The Buffalo Police Department reported their Narcotics Division executed a series of search warrants during the week of July 25-29, arresting several individuals and announcing they seized small quantities of drugs, mostly marijuana.
What they did not report was the number of dogs killed while executing their raids. On Thursday, July 28, Cory Meer, 23, of Esser Street saw police raid his home, handcuff him and place him on the floor face down.
According to Meer’s lawyer, Matthew Albert, Meer’s two-year-old son and the family dog, Damian, a six-year old tan Pit Bull watched helplessly.
Meer claims Damian, although a pit bull, was not a threat to the officers.
“He is the most family friendly dog I’ve ever had… he’s never hurt anyone,” said Meer. “He would have licked the cops.”
As Meer was handcuffed and lying face down, Meer claims he begged police not to shoot his dog.
Instead, police shot Damian multiple times as Meer’s two-year old son watched.
“My son lost his best friend right in front of him,” Meer said.
Unluckily for police, Meer was not charged with any crime, though someone in the house allegedly had a small amount of marijuana which, perhaps, made the raid worthwhile.
About 12 hours after Damian was killed, Michael Urban of Weaver Street was cooking breakfast, his dog, Gotham, a male, one and a half year old blue nose pit bull, black in color, stood next to his owner.
As police stormed the home, Urban and Gotham stood still. The dog gazed “politely” at police, about 10 feet from the door and made no threatening gestures.
Police, standing at the doorway, police took aim but not very good aim. They shot Gotham, but not fatally, and poor Gotham, frightened, crying and in mortal fear hid behind his owner.
That was a futile gesture as police moved in on the frightened dog and taking better aim shot downward. This time the bullet went clean through Gotham’s head which caused the poor dog’s brains to explode and spread all over the apartment.
The bullet used to kill Gotham almost took a second life as it went through the floor, narrowly missing the tenant in the downstairs apartment, Jami Krafchak, who was just waking up, but almost didn’t.
After killing his dog, police did not arrest Urban. Upon further investigation, it appears the reason they did not arrest Urban is that they had the wrong house.
No one at Urban’s home matched the descriptions of the targets of the search warrant, who it appears, live at another home down the street.
Police might be fairly excused for this faux pas since the home they should have raided and killed dogs and narrowly missed bystanders, which was right down the street, does look similar to Urban’s house.
After killing Urban’s dog and sending a bullet through the ceiling, police rushed downstairs and found Ms. Krafchak in bedroom attire and more than a little startled.
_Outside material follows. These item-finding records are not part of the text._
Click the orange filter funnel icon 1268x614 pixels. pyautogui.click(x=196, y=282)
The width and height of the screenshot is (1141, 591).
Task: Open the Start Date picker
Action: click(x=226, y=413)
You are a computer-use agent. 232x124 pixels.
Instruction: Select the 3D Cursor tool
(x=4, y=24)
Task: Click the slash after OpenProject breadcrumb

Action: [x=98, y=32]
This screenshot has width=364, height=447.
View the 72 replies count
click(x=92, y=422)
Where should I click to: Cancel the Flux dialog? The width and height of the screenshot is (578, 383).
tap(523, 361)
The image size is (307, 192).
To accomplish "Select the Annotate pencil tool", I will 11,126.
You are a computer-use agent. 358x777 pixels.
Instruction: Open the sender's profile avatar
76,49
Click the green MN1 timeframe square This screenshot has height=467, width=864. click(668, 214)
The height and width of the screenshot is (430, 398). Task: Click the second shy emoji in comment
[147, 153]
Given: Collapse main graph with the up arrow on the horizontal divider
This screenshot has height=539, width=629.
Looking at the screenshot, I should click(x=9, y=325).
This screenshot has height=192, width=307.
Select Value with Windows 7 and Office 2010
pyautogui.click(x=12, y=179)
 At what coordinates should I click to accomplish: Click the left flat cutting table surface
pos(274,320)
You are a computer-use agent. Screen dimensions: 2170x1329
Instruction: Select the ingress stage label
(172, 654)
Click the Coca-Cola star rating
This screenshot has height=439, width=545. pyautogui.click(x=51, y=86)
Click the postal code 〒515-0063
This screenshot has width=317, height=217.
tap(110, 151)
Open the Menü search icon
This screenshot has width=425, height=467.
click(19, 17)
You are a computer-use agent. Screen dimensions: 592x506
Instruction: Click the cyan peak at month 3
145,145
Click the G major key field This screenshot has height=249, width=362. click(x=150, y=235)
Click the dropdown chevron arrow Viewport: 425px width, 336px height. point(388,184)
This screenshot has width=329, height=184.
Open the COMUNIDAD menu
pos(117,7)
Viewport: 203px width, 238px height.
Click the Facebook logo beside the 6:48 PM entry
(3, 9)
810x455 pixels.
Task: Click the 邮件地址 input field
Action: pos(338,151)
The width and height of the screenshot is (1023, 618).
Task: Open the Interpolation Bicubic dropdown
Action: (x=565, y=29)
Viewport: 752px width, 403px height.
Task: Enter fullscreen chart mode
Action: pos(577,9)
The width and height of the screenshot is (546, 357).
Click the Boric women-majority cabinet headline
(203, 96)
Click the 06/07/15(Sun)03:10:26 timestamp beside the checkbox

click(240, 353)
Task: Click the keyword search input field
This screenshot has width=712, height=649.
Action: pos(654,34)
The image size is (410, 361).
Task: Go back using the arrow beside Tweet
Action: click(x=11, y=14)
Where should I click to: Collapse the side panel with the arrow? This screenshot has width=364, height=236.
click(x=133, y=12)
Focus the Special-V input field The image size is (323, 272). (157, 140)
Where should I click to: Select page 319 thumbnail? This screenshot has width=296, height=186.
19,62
They quickly searched or rather manhandled the woman and searched her apartment.
Neither Urban or Krafchak were charged with a crime.
Happily, the dog killing search of what seems to be the wrong house, did lead to one arrest – a roommate of Urban’s had a minute portion of marijuana on his person. Meer and Urban have retained Albert to try and obtain justice for the slayings of their dogs.
Albert said their cases are not unique. He has 12 active cases of dogs being killed by the Buffalo Police Department Narcotics Squad.
“They are going to say they are going after dangerous drug dealers,” Morris said. “Out of the cases I have, they’ve hit the wrong houses numerous times, found nothing numerous times, and I think at best, they’ve found a few pills at one of these houses… charges I got dismissed because they were filed wrong.”
Albert added he will not only file lawsuits, but plans to pursue criminal charges against the police who killed the two dogs.
Acting Erie County District Attorney Michael Flaherty held a press conference last week where he said, “We will go after whoever abuses any defenseless creature in our community.” Albert said, “We will make sure Mr. Flaherty has full cooperation so that he can fulfill his promise to the Western New York community… And if he can ignore the politics of going after a police officer for crimes they have always gotten free passes on, then maybe he does deserve to be the next DA of Erie County.”
The police officers involved were unavailable for comment.
When questioned privately, an officer who regularly raids home in search of narcotics, said that it is matter of policy to shoot pit bulls first and not try to find out if they are harmless or aggressive.